Pour Auladell l'interprétation doit être véhiculée par plusieurs choix esthétiques raisonnés: D'abord la texture, appuyée ici par les effets de matière provoqués par les crayonnés rehaussés de pastels, de lavis et de fusains. La technique imprime le grain d'une épaisseur aux choses et aux êtres, les encombrent d'une masse congrue et de postures hiératiques qui conviennent à une iconographie chrétienne héritée des primitifs italiens. Cette référence s'affirme aussi bien dans la représentation de la nature édénique que dans le dessin des visages, paupières béates et doigts sinueux du sacrement citent Giotto et l'école florentine jusqu'à Botticelli; les physionomies et les cadrages, qu'ils évoquent la divinité ou suscitent une proximité charnelle, payent leurs dettes à Blake, Martin et Doré. Un champ référentiel documenté et synthétique qui préside au style expressionniste du dessinateur, où le graphisme varie selon les soubresauts de la narration, et y participe donc pleinement. Que l'orgueil de Lucifer soit blessé par l'élection du Fils de Dieu, et son visage se brouille dans la figure d'un oiseau de proie charbonneux. Qu'il brandisse son poing menaçant à la face de Gabriel, et son membre s'atrophie jusqu'à devenir une masse boursouflée. Qu'il s'agisse de faire la démonstration de sa puissance, et son corps prend les dimensions d'un géant terrible, procédé récurrent de la littérature sacrée quand elle veut affirmer l'échelle du divin.
Ces figures de style côtoies des panoramas silencieux et la délicate symétrie des visages romans, auxquels l'auteur accorde des attentions particulières, postulant que leurs physionomie traduise quelques vérités intérieurs - Ainsi les habitants du ciel partage-t-ils des profils aviaires hérités de la Colombe immaculée, tandis que les anges révoltés se trouvent affublés de masques grotesques et bigarrés faisant passer leur assemblée pour un conclave de dieux païens ou une sinistre Comedia Dell'Arte, dans laquelle on sent poindre, peut être, les danses macabres imaginées par Jérôme Bosch.
Les regards forgent les expressions complexes de la suggestion - le visage mobile de Satan s'oppose aux traits résolus et acérés de l'archange Michel sa némésis, Les silences de Belzébuth suspendent le temps à son regard mélancolique et lucide. Ève tend le Fruit à Adam, elle nous le tend, et dans son regard confiant affleure déjà la compréhension du Mal. Ce fruit, ce sourire esquissé et ce regard entendu deviennent captivants de justesse et forment une image iconique, une icône parmi d'autres capables de contenir le livre à elles seules.

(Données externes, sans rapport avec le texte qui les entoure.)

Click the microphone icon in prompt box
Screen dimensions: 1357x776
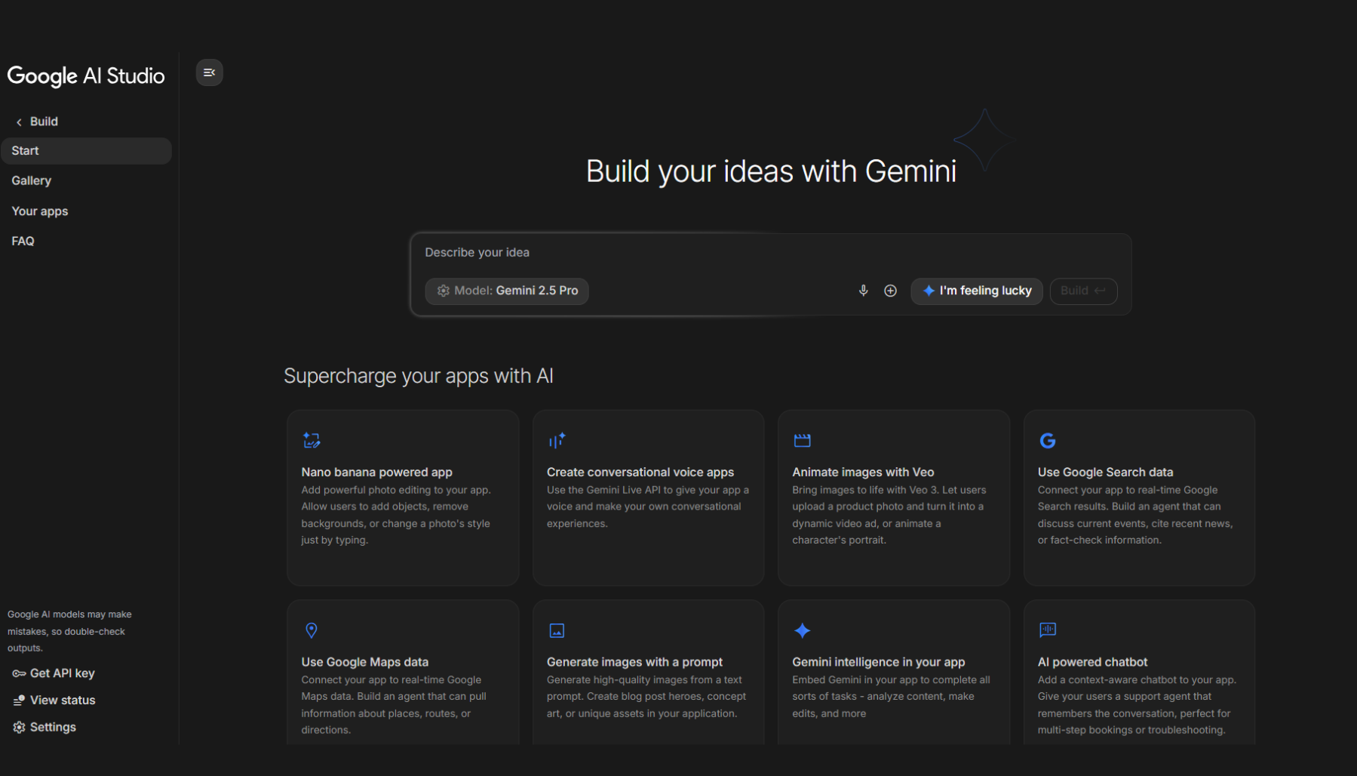tap(863, 291)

La nostalgie traverse cette transposition comme son modèle, celle du bonheur perdu, de la candeur voilée par l'envie et des innocentes vérités de l'enfance, écrasées par les préjugés de la maturité. le libre arbitre est une illusion car il a pour fondations la tentation du vice contre la vertu, une vertu autoritaire et sans appel qui laisse du champ à la révolte des esprits pollués par le doute. le libre arbitre est une épreuve biaisée, car une seule voie conduit au salut et au bonheur, celle du Tout-Puissant qui ne transigera sur aucune des expressions de sa glorieuse domination, puisqu'il est le Démiurge, puisqu'il est omniscient.

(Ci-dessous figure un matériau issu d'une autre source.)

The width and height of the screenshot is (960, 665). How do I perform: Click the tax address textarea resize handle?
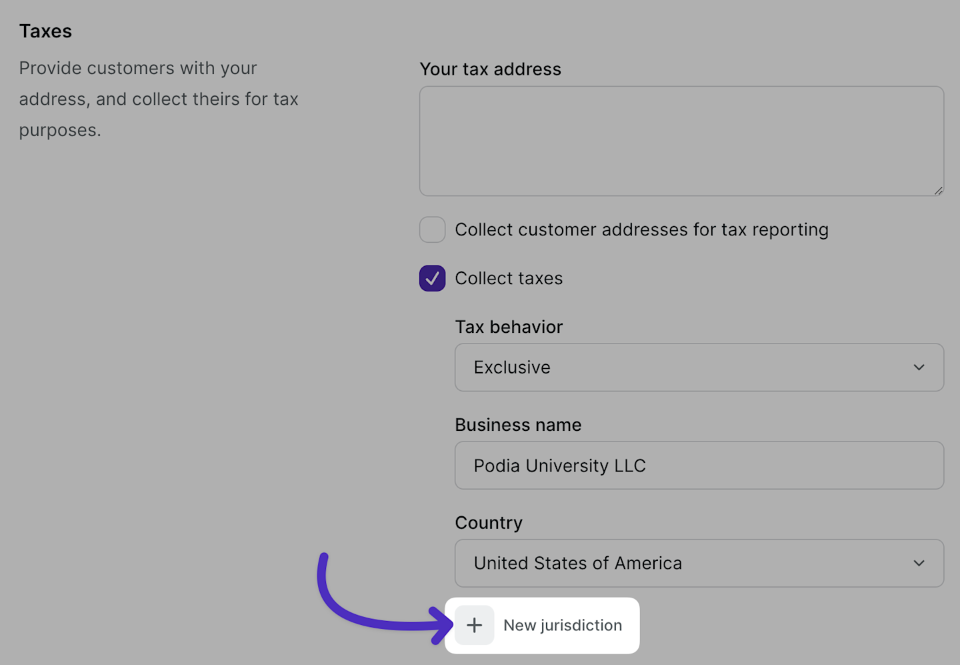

Dans la Divine Comédie le libre arbitre cesse à l'heure de la mort, qui sonne le glas sonne l'heure du jugement. Dans la mystique pratique d'Emmanuel Swedenborg, les défunts s'orientent naturellement selon leurs inclinaisons, et peuvent donc trouver leur compte dans l'Enfer comme souffrir de la lumière des Cieux.
Pour Milton l'issue ne fait pas que des bienheureux, et le monde s'érode au gré des méfaits de la vanité, parente de la corruption; l'humanité s'éreinte dans une séparation punitive: Celle des créatures avec leur Créateur, celle de l'ordre et du changement, de l'homme et de la femme, l'essentiel gangréné par le contingent. Telle est la condition humaine en sa vallée des larmes; en funambules, les hommes sont bien au centre de leur univers vertical où coexistent le Bien et le Mal.

"Ils regardèrent derrière eux, et virent toute la partie orientale du Paradis, naguère leur heureux séjour, sur laquelle tournoyait l'épée flamboyante: La porte était obstruée de figures redoutables et d'armes ardentes.
Adam et Ève laissèrent tomber quelques naturelles larmes qu'ils essuyèrent vite. le monde entier était devant eux, pour y choisir le lieu de leur repos, et la Providence était leur guide. Main en main, à pas errants et lents, ils prirent à travers Éden leur chemin solitaire."

Et au commencement, fut la fin.
Du reste, le chemin solitaire et tortueux que devront arpenter tous les descendants du couple originel n'admet qu'une seule issue, celle d'un paradis intérieur.
Commenter  J’apprécie          10
Oeuvre poétique majeure de John Milton, le Paradis Perdu a entre autres grands noms été traduit par Chateaubriand en 1861. Pour cette nouvelle adaptation, c'est le 9e art qui est mis à l'honneur avec le somptueux travail graphique de Pablo Auladell. Ce projet qui a failli ne pas voir le jour, a finalement abouti après deux ans de jachère (cf. le premier chant sur Satan) et trois nouvelles années de travail pendant lesquelles les techniques de dessin de l'auteur espagnol ont évolué en même temps que sa perception des choses. S'il juge la qualité de son travail inégal, Pablo Auladell prend le parti de ne "retoucher que l'indispensable afin de garantir une certaine cohérence esthétique et narrative" et il livre avec ce bel album "Une sorte de livre témoin, de livre bilan qui acte les progrès et les échecs d'un travail de plusieurs années" (extrait de l'avant-propos). Pari ambitieux réussi pour cette superbe interprétation graphique en forme de clin d'oeil à Gustave Doré et William Blake (qui ont eux aussi investi leur art dans l'illustration du célèbre poème épique) et aux artistes De La Renaissance... Assurément un beau livre qui trouvera sa place dans vos bibliothèques...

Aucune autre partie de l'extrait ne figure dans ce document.